Twilio is still growing rapidly, but its post-earnings plunge indicates investors are worried about its lack of profits and its high valuation. Should investors heed those warnings or consider its latest pullback to be a buying opportunity?
What does Twilio do?
Twilio's cloud-based platform enables developers to integrate text messages, emails, calls, and other services into their apps with a few lines of code. For example, it helps Airbnb's guests contact their hosts and connects Lyft's drivers to their passengers.
Twilio's approach is disruptive because developers previously built those communication features from scratch -- which was buggy, time-consuming, and tough to scale. By outsourcing those features to Twilio's cloud-based platform, developers can concentrate on improving an app's core features instead.
Relying on more acquisitions for revenue growth
Twilio has grown like a weed since its initial public offering (IPO) in 2016. Revenue increased 66% in 2016, 44% in 2017, 63% in 2018, 75% in 2019, 55% in 2020, and another 65% year over year in the first nine months of 2021.

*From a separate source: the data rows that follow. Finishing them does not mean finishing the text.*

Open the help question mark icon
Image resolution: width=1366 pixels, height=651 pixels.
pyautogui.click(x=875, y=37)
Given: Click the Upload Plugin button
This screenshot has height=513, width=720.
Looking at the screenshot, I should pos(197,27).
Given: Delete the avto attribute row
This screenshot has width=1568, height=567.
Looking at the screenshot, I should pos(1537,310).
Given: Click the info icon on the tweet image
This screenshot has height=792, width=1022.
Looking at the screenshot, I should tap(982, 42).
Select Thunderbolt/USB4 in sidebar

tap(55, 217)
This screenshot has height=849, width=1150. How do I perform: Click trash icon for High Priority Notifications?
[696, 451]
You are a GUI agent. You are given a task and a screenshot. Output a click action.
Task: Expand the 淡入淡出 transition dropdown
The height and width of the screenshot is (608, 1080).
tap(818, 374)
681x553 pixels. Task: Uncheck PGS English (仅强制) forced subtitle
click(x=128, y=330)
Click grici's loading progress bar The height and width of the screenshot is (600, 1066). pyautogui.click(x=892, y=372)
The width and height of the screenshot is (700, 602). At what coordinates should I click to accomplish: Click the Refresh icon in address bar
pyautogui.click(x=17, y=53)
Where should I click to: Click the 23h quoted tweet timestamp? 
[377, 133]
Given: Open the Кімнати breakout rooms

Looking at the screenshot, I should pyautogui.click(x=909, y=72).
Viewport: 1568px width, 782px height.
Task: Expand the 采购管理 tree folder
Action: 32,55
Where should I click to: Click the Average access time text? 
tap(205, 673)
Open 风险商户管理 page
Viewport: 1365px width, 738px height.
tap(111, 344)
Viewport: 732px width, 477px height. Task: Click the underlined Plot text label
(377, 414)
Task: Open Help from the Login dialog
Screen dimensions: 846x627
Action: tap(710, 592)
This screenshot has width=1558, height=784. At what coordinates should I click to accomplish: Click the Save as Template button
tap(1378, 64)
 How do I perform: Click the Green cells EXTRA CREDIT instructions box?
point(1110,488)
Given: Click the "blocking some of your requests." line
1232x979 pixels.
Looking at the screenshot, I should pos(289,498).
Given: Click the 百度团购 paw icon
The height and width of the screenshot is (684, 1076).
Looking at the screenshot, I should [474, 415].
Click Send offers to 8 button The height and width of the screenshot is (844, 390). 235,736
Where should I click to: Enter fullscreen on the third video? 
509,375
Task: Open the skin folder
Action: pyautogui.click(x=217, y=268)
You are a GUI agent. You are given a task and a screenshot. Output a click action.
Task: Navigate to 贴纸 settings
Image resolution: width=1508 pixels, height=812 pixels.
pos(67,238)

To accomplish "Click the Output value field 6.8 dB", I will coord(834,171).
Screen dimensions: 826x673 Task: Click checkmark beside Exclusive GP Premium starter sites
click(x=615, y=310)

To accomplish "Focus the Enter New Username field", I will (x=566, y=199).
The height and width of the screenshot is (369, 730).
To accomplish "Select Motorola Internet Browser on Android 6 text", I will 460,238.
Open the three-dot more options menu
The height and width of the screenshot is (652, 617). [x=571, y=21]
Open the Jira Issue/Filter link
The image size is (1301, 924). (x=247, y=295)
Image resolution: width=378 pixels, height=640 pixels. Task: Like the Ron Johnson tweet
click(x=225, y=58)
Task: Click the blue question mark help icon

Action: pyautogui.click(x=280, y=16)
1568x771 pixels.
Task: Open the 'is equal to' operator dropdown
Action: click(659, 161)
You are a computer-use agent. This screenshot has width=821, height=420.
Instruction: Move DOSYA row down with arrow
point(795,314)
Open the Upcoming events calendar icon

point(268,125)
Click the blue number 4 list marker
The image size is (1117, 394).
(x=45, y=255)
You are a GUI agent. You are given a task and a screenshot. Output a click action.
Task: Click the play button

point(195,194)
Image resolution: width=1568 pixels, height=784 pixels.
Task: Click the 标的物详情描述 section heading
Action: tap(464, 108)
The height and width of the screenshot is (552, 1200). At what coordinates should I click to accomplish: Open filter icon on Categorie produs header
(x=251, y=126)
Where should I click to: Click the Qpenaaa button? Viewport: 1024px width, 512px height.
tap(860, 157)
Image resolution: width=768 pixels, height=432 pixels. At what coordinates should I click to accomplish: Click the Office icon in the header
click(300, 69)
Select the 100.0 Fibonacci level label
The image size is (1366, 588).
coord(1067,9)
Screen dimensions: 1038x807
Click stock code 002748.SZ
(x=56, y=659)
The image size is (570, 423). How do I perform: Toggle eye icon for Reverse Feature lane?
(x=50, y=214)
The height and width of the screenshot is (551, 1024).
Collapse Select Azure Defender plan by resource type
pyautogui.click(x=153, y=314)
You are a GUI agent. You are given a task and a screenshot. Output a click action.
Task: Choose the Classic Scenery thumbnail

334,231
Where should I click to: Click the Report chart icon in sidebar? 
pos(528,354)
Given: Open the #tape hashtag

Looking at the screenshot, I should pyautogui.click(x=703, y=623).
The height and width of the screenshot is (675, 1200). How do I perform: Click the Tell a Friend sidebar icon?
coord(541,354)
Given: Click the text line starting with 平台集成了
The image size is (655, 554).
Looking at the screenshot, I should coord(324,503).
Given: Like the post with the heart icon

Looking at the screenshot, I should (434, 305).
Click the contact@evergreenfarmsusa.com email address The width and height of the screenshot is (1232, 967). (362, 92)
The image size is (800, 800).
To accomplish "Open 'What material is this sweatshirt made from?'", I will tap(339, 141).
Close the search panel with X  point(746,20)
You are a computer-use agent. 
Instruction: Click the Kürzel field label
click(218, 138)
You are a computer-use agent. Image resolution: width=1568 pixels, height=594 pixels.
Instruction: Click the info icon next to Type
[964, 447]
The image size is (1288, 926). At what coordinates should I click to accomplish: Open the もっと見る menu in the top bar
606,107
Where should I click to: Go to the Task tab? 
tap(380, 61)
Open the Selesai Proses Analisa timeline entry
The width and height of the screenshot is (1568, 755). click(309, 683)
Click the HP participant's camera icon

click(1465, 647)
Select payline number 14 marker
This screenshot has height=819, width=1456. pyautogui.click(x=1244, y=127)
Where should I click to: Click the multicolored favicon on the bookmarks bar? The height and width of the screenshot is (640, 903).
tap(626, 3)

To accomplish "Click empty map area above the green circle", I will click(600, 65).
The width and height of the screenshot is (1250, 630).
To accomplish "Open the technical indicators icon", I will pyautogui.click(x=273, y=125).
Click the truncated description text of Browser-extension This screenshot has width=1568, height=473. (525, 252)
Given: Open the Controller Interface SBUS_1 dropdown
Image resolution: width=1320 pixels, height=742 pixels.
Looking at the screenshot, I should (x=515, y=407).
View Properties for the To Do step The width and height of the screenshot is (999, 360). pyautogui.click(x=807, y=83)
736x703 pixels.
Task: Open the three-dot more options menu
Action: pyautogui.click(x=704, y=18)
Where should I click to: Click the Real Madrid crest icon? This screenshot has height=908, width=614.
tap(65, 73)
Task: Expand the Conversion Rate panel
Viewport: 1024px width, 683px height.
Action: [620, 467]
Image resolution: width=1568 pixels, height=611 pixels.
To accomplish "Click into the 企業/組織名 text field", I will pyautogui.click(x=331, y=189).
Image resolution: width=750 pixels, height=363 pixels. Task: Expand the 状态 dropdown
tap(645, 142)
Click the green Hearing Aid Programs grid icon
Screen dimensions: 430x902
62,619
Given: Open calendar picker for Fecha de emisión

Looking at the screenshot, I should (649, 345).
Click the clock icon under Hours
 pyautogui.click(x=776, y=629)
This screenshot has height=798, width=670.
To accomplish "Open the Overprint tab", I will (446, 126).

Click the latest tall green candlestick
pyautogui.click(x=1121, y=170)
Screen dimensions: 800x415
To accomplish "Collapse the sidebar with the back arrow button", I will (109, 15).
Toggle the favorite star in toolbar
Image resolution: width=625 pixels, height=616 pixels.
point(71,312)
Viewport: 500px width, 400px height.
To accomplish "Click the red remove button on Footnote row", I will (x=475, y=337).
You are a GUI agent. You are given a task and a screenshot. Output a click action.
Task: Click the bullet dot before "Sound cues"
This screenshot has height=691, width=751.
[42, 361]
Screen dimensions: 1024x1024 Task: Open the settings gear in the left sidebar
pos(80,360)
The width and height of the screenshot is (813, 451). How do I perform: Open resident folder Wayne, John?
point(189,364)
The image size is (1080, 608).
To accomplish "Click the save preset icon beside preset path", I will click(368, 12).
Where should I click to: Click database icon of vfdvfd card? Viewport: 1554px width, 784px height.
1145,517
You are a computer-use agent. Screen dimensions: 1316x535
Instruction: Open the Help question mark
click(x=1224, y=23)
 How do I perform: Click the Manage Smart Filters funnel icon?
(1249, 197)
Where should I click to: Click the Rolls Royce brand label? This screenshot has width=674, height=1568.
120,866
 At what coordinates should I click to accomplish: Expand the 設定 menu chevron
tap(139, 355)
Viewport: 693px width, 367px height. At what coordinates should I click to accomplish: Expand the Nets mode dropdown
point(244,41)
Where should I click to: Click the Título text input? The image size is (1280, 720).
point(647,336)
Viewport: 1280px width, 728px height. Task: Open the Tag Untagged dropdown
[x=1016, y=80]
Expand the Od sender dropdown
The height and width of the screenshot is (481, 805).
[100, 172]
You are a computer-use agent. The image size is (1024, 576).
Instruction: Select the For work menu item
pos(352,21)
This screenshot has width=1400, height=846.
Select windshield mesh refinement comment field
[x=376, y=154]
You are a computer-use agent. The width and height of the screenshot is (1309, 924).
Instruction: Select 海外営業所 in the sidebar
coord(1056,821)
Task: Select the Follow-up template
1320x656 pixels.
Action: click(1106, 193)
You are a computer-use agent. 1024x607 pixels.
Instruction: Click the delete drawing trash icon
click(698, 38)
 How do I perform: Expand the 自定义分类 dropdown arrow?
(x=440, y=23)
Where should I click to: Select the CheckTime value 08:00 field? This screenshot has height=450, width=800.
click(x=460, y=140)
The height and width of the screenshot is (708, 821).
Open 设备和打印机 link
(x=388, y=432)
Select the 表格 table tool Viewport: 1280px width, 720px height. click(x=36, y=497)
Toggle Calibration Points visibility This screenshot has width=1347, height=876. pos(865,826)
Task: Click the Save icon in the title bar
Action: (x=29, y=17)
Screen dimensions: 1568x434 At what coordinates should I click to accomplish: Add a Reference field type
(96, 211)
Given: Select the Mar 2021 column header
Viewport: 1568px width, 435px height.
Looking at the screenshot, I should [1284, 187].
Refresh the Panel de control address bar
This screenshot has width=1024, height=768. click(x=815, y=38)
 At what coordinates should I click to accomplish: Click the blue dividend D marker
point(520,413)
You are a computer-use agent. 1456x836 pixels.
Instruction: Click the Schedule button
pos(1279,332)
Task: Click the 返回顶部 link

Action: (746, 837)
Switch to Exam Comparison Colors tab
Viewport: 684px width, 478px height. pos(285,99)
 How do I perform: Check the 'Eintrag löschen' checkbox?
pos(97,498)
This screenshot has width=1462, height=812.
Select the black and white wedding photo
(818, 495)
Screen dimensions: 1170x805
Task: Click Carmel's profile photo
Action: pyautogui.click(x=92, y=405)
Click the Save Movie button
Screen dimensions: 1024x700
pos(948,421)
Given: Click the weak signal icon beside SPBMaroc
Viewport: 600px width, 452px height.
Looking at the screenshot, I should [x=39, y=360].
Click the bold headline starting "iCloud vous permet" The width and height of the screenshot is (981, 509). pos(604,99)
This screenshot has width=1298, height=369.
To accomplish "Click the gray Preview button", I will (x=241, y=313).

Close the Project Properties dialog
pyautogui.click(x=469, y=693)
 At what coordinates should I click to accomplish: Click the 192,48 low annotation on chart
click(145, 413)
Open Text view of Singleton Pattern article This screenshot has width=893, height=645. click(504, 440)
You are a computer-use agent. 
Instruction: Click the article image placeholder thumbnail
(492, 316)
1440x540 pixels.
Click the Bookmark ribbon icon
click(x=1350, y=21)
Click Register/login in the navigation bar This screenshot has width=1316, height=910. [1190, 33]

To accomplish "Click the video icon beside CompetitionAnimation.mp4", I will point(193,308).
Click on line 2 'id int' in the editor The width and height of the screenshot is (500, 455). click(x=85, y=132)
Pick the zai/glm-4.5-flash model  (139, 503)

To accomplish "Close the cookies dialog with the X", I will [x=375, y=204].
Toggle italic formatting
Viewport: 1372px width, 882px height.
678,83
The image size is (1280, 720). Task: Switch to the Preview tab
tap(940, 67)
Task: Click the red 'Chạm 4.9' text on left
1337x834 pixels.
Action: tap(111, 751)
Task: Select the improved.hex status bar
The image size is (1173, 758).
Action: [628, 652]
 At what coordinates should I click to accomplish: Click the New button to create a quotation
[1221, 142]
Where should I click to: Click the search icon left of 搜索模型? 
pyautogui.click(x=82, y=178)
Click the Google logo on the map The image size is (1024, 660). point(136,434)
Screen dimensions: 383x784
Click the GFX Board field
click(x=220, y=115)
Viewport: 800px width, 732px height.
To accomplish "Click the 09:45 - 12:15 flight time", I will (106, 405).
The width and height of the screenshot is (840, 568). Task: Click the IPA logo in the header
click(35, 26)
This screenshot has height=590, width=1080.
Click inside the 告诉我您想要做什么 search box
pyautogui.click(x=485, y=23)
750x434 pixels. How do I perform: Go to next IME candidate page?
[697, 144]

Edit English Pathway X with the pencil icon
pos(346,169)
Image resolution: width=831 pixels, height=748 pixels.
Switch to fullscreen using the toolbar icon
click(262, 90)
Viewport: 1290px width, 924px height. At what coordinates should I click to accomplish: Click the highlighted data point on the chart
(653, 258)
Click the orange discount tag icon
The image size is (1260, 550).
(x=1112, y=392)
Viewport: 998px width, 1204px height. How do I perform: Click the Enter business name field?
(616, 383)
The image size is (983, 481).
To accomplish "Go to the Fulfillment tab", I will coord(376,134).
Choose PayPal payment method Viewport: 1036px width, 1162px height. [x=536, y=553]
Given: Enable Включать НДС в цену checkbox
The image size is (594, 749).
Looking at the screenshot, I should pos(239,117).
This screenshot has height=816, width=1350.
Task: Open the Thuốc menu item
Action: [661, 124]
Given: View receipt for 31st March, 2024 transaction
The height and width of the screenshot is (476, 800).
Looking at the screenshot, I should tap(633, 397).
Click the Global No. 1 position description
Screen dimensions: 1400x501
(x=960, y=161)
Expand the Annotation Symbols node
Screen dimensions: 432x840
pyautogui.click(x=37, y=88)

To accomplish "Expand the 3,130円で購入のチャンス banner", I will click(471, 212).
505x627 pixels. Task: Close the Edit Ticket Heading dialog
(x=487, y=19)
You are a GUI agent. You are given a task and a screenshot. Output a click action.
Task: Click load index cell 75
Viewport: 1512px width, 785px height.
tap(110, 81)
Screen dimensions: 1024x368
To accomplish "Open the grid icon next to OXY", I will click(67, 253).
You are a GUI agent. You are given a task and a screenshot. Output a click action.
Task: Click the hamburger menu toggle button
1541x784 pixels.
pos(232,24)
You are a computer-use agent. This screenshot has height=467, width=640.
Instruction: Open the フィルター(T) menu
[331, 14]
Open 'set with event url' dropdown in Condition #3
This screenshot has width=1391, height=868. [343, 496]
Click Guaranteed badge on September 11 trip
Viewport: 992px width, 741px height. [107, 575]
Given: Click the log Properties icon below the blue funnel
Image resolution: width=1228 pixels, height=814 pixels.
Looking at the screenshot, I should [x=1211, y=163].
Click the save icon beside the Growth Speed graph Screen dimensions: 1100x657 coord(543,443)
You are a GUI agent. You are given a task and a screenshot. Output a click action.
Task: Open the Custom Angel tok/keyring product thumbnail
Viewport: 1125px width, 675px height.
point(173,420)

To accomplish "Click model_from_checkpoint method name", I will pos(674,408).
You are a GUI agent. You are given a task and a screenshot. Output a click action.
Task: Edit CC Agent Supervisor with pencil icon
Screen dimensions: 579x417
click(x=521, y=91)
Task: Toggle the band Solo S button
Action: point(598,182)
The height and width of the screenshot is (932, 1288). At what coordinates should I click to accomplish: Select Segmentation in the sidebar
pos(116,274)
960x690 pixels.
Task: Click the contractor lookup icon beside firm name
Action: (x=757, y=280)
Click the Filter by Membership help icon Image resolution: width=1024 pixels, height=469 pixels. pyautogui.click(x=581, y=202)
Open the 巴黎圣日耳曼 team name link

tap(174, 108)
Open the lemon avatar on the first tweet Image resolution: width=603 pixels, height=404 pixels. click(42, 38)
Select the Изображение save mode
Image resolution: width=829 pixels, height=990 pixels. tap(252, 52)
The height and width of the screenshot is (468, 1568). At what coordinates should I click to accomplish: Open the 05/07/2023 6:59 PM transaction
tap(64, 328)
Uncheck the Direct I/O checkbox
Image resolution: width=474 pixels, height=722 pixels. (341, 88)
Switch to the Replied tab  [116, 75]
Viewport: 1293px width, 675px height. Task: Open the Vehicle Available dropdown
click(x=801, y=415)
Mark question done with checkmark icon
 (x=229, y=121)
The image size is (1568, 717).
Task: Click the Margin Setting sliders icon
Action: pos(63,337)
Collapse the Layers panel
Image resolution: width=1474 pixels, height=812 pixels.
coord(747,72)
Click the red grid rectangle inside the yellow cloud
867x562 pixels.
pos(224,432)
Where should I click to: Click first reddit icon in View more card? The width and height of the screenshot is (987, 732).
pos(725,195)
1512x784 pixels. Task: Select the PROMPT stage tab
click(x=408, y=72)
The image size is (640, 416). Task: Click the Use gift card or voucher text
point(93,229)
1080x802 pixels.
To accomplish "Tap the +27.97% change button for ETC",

Its number of active accounts grew from 28,000 at the time of its IPO to more than 250,000 at the end of its latest quarter. Those growth rates are jaw-dropping, but also rely heavily on acquisitions for fresh revenue.
Twilio bought 10 companies over the past six years. Its largest acquisitions include SendGrid for $2 billion in 2018, Segment for $3.2 billion in 2020, and Zipwhip for $850 million this year.
If we exclude Segment and Zipwhip, Twilio's third-quarter revenue would only have risen 48% organically, compared to its reported growth of 65%. On an organic basis, Twilio expects to grow its annual revenue by at least 30% over the next three years.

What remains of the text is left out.